Partners will develop commercial GMP process and hope to start Phase II/III study in 2012.
Cell Medica and the Center for Cell and Gene Therapy (CAGT) at Baylor College of Medicine signed a research collaboration and license agreement for development and commercialization of the latter’s clinical-stage cell-based treatment for cancers associated with oncogenic Epstein Barr virus (EBV). The partners will work together to establish a commercially viable GMP manufacturing process for the EBV cytotoxic lymphocyte (CTL) therapy, and project starting a Phase II/III trial by 2012. Cell Medica and CAGT first teamed up at the start of 2010 to work together on the commercialization of clinically proven cell therapies pioneered by Baylor.

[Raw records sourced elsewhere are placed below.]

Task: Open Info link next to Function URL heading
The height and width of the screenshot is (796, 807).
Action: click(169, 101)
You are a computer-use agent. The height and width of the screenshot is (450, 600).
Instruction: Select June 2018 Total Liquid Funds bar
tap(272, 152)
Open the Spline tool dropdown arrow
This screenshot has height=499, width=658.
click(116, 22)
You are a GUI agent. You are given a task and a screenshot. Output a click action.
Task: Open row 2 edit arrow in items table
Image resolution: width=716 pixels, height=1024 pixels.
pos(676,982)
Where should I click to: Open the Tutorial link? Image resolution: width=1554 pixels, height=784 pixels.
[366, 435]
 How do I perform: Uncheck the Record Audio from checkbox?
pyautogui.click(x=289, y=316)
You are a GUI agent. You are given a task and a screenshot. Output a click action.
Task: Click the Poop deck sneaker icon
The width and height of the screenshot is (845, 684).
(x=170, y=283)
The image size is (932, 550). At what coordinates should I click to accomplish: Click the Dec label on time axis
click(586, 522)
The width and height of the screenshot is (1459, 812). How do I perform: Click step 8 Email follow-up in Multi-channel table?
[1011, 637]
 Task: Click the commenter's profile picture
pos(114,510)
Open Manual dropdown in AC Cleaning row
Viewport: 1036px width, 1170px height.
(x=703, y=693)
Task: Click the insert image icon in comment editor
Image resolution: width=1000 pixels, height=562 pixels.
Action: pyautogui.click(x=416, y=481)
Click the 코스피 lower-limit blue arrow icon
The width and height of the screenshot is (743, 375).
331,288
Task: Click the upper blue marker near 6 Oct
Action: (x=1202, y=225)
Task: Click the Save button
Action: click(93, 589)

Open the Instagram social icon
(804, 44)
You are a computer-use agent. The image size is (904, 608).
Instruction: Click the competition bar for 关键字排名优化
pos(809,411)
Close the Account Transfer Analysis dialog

The technology forming the basis of this latest deal involves the recovery of EBV CTLs from a patient and their activation via an ex vivo procedure prior to reinfusion back into the patient. CAGT has already used this approach to treat over 250 patients, and generated a body of evidence suggesting that EBV-CTLs can induce long-term cancer remission and prevent relapse, Cell Medica claims.
CAGT is currently evaluating the treatment in patients with EBV-associated Hodgkin lymphomas and non-Hodgkin lymphoma. It says results suggest that of 17 patients in remission but at high risk of relapse, treatment with EBV-CTL allowed 16 to remain in remission for a median of 2.5 years. Of the 16 EBV-CTL-treated patients with active disease that was refractory to standard therapy, 11 had clinical responses, including eight complete responses.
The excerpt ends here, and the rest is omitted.